● **Short problem**: Return each line in the records below that contains the word "circle", treating uppercase and lowercase as different.
-- Start --
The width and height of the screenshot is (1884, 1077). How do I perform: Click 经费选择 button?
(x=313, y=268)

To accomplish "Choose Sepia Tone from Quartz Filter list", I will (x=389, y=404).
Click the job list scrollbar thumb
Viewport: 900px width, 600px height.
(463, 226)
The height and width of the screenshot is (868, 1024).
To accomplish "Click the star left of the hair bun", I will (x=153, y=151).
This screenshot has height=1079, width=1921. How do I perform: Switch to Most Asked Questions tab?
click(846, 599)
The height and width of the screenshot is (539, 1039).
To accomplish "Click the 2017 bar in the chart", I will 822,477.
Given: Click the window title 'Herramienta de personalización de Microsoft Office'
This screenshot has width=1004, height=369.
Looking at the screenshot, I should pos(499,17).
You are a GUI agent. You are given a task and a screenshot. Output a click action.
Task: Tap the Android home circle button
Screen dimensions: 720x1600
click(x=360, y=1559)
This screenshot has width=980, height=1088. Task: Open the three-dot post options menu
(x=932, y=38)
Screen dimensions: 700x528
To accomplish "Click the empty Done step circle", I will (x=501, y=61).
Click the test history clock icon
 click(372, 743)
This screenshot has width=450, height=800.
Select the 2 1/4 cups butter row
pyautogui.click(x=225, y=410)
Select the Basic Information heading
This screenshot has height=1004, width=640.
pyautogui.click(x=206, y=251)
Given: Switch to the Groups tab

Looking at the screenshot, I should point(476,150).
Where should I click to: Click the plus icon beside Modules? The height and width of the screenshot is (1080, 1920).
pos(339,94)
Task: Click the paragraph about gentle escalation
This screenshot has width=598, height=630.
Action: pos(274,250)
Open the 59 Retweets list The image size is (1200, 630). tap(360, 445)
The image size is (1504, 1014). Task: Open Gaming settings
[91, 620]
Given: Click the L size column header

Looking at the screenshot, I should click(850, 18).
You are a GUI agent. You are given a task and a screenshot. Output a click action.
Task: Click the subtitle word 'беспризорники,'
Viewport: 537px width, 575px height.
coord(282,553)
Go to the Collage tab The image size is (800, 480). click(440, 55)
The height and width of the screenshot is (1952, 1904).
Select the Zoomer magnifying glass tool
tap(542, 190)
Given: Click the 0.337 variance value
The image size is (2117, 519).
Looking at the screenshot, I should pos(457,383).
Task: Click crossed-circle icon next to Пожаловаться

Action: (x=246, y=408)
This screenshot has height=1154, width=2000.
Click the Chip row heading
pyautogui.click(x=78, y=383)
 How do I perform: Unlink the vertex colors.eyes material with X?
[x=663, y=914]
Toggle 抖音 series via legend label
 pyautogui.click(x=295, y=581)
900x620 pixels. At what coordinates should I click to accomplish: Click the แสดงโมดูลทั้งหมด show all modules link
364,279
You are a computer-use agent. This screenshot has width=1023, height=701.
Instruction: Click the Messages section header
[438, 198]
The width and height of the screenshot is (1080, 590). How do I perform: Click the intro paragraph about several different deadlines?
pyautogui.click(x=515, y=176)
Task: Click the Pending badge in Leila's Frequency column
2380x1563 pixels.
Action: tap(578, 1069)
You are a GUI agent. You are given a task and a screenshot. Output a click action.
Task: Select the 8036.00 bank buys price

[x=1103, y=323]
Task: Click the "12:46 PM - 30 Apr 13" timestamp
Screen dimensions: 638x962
-- End --
● **Expected answer**:
Task: Tap the Android home circle button
To accomplish "Click the empty Done step circle", I will (x=501, y=61).
Task: Click crossed-circle icon next to Пожаловаться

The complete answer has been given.